4.    Whether or not a component of a financial arrangement is an excepted financial arrangement needs to be considered in terms of the statutory definition of the particular arrangement, if there is one, or if not, the definition of the concept applying more generally at common law should be used.  In this case, there is no definition of “contract of insurance” in the Act, so the common law definition applied.  Dobson J found that at some point the conversion of risk had lapsed to a point where it was no longer significant.  
 
5.    The underlying components of the financial arrangement may be income under ordinary concepts.  For example, a sale of revenue account property for a deferred consideration would give rise to tax implications in terms of both the financial arrangements rules and under general tax provisions.  However, that did not apply in this case, as the receipt of the commissions and the repayment thereof without a deferral would have merely amounted to a swap with no general tax consequences.

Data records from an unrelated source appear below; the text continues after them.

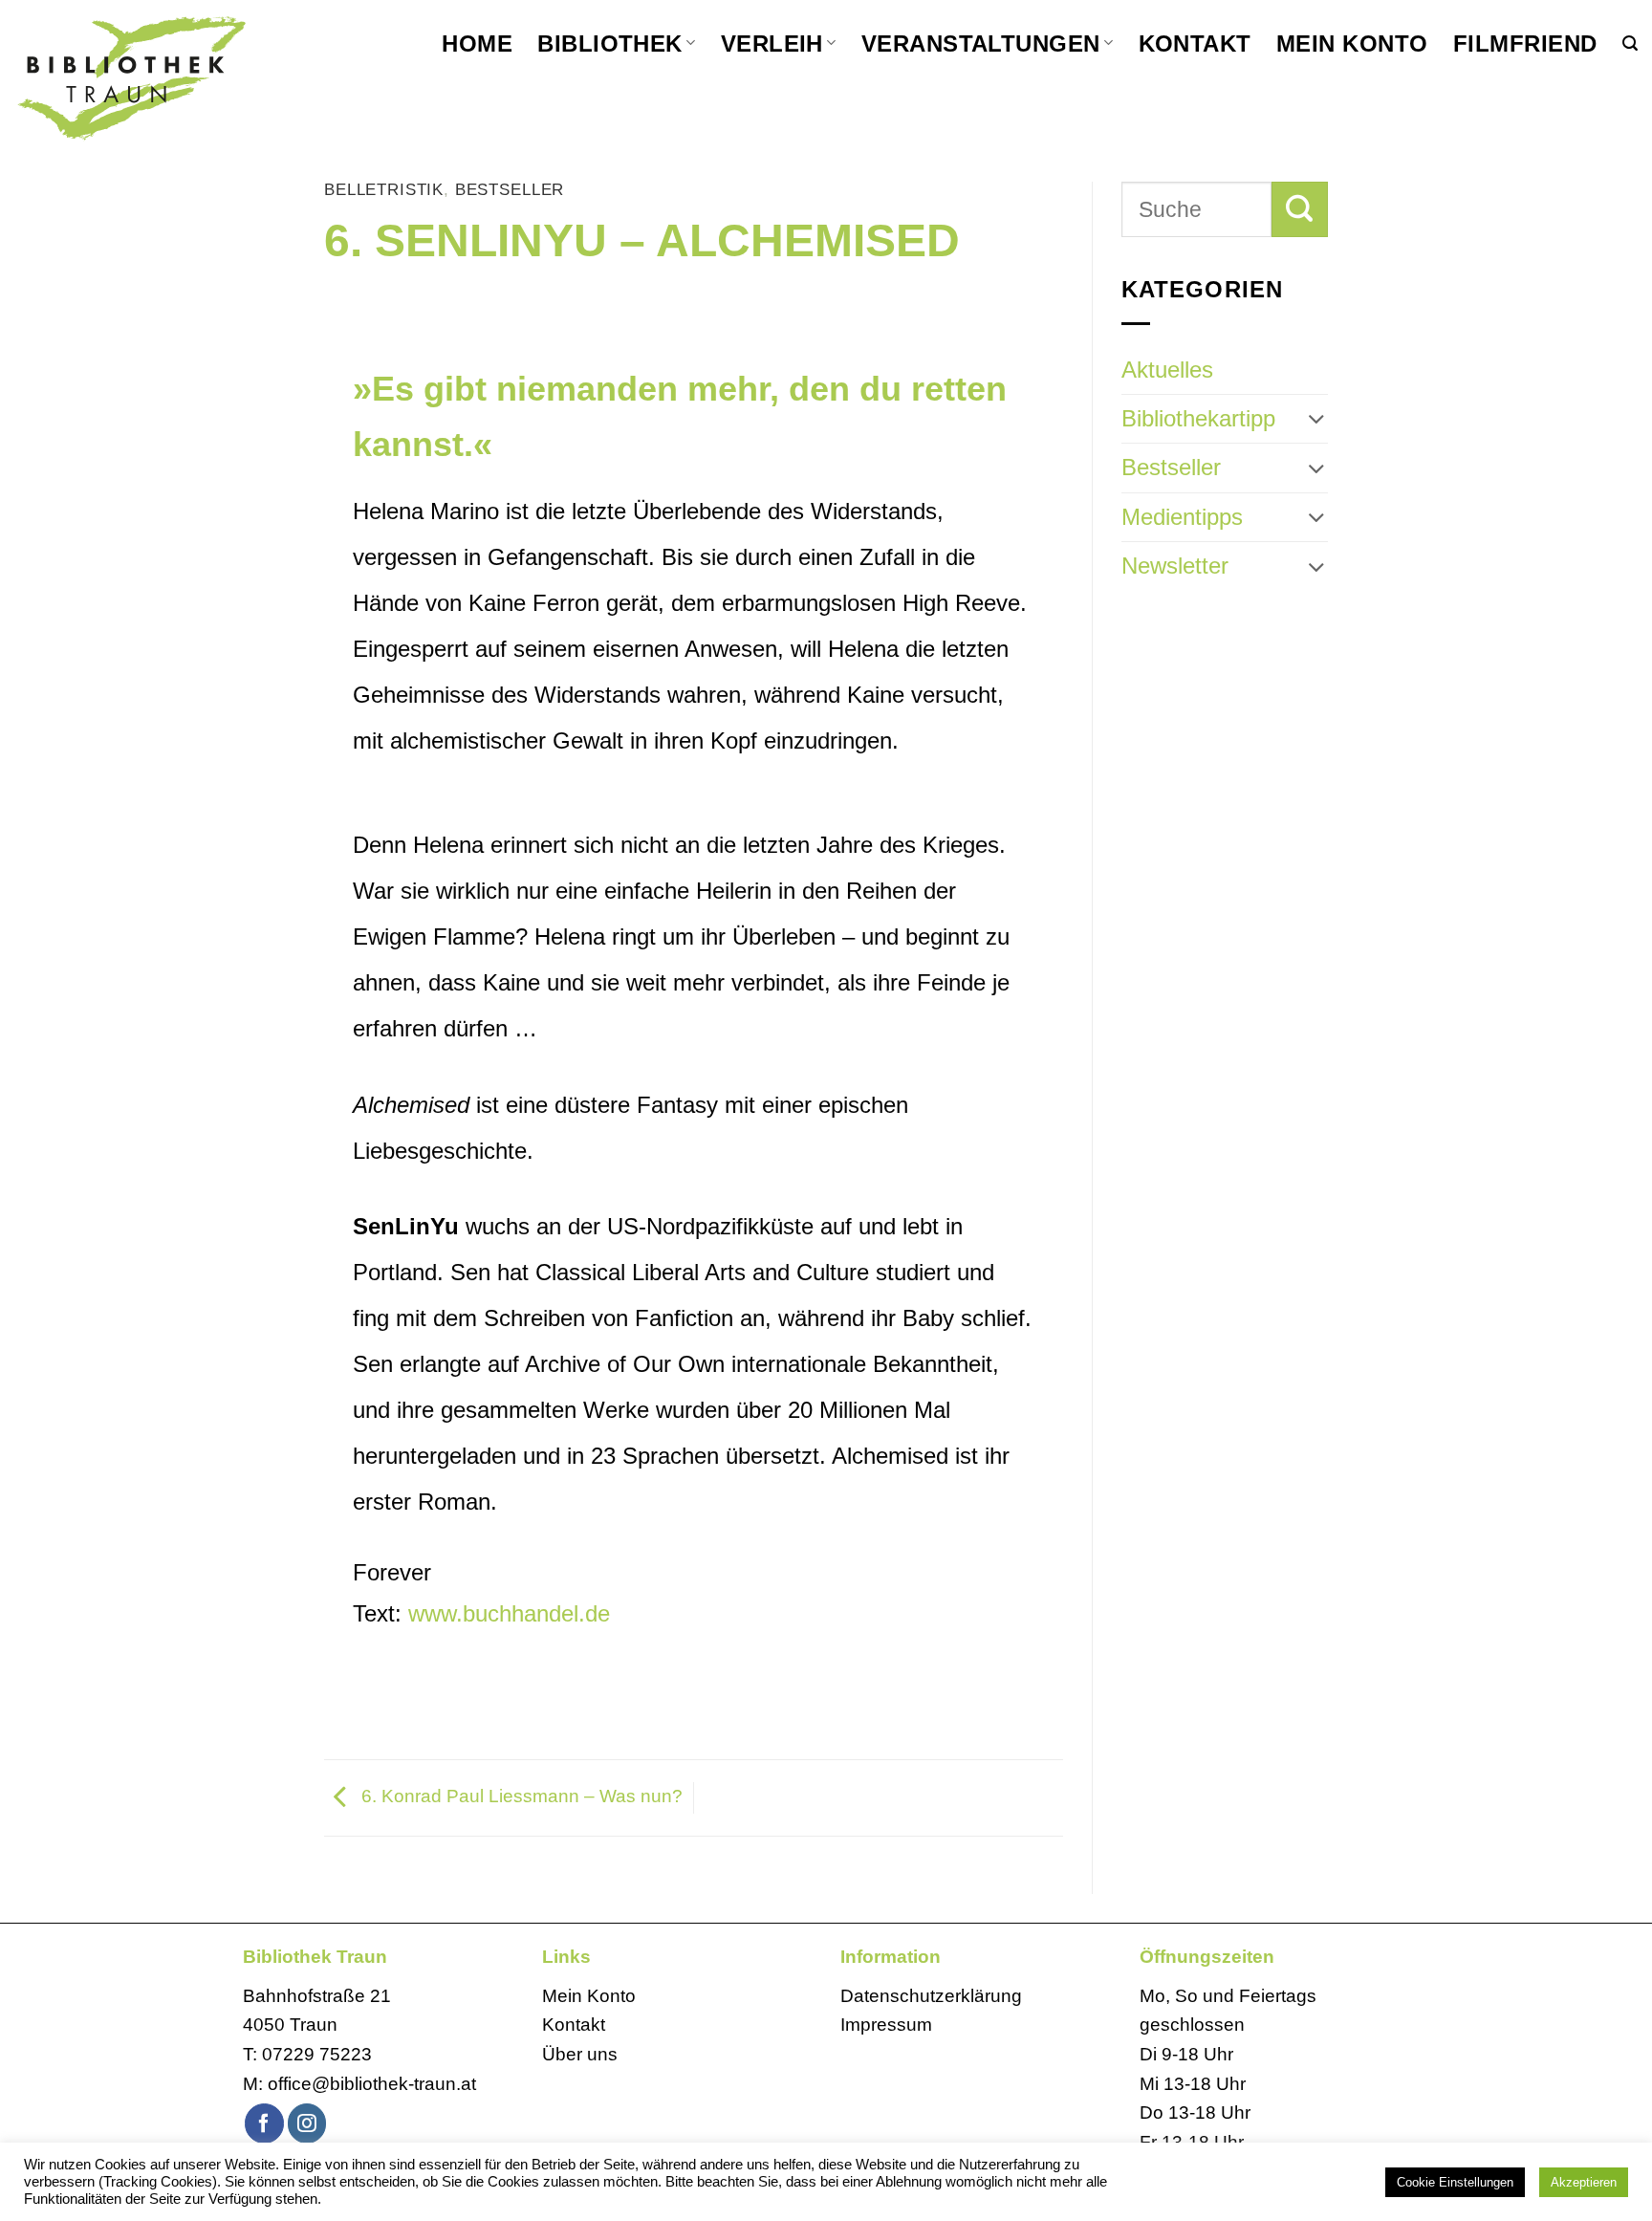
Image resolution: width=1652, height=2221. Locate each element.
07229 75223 (317, 2054)
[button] (1630, 43)
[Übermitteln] (1300, 209)
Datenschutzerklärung (931, 1996)
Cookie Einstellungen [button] (1455, 2182)
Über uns (580, 2054)
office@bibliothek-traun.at (372, 2084)
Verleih (772, 43)
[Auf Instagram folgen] (307, 2123)
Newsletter (1174, 565)
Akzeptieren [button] (1584, 2182)
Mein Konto (1352, 43)
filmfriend (1525, 43)
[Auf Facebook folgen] (264, 2123)
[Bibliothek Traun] (181, 76)
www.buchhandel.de (509, 1613)
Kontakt (1195, 43)
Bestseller (509, 190)
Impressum (886, 2024)
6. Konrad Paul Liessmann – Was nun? (520, 1796)
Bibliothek (610, 43)
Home (477, 43)
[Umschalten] (1316, 419)
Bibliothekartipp (1198, 418)
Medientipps (1182, 517)
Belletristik (384, 190)
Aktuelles (1167, 369)
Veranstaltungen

It is not surprising that this decision has been appealed.  The foundation for the decision that the commission element of the arrangement was a financial arrangement (i.e. that it was not an insurance arrangement) ignores the fact that the same part of the arrangement was happily treated as an insurance arrangement initially due to lapse risk.  As there was very little, if any, lapse risk towards the end of the arrangement, Inland Revenue claimed that the arrangement was no longer an insurance contract.  This begs the question as to how an arrangement can start life as an insurance arrangement and then, when the risk diminishes; it is no longer an insurance arrangement. 

The wider outcome of the case only gives rise to a timing issue, as the correct tax position is reached in the long term.  One may argue that the reason this case has been actively pursued by Inland Revenue because of the factual circumstances of this case; that is, the shareholding change that limited loses.  If there had not been a shareholding change, I question whether Inland Revenue would have pursued this case.